Exercise aim → From the records below, give the number of lines that include the word "agent". Add no other words.

[Source information]

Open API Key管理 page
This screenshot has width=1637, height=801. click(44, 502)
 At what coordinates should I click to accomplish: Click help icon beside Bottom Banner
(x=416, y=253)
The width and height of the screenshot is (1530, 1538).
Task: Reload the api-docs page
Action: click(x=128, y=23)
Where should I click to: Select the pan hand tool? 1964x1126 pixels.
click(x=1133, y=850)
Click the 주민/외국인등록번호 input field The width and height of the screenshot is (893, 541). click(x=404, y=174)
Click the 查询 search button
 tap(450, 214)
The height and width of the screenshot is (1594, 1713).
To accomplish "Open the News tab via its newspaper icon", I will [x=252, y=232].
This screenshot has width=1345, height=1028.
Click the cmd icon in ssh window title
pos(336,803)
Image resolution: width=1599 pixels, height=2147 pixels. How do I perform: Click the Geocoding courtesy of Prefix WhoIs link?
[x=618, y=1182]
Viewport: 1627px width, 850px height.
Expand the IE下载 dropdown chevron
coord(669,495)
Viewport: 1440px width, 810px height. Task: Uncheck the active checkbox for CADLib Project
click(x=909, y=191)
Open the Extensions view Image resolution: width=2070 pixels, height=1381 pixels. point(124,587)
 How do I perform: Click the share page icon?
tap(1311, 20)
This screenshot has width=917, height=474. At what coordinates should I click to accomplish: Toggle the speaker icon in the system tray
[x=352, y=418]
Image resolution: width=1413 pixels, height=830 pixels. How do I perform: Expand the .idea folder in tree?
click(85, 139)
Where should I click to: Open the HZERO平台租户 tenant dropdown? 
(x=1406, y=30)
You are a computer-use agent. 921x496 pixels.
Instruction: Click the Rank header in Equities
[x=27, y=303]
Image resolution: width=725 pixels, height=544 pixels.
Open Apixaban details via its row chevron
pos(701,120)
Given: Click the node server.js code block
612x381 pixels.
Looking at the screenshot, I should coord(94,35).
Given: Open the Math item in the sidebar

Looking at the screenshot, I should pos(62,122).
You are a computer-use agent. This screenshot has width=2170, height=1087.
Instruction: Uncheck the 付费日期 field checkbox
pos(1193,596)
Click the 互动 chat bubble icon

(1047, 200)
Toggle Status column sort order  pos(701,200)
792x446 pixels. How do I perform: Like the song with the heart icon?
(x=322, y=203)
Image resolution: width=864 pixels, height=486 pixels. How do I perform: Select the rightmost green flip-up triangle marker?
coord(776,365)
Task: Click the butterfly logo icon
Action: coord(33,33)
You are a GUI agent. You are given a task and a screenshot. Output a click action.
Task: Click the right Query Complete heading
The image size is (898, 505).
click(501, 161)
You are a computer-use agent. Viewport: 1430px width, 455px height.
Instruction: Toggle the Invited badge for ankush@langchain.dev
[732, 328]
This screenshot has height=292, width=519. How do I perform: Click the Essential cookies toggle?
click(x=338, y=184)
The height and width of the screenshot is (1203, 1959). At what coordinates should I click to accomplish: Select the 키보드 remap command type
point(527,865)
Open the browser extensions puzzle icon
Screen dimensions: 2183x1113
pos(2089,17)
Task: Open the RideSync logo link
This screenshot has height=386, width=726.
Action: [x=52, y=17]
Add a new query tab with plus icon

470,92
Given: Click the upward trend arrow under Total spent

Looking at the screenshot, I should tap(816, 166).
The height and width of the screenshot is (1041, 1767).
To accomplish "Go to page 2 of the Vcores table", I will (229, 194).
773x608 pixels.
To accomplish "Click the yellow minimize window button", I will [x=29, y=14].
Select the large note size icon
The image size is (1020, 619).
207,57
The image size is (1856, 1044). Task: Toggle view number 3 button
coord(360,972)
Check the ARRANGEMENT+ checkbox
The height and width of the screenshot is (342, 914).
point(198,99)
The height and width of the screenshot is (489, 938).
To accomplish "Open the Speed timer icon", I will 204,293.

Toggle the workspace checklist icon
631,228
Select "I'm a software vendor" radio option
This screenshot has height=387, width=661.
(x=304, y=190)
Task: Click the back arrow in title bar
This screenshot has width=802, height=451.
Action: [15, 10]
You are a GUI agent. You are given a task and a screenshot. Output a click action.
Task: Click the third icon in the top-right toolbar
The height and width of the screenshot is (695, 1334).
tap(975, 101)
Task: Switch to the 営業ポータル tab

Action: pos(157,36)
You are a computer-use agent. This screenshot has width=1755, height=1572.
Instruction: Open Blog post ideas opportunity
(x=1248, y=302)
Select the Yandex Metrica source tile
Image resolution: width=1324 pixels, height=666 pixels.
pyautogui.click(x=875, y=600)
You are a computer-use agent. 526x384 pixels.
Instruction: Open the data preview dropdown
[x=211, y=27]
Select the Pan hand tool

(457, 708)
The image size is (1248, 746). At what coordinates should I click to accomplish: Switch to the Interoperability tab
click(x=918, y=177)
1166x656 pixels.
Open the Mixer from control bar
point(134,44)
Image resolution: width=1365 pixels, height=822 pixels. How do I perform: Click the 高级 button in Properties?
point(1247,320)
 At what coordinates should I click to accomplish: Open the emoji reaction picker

[/Source information]

Response area → 7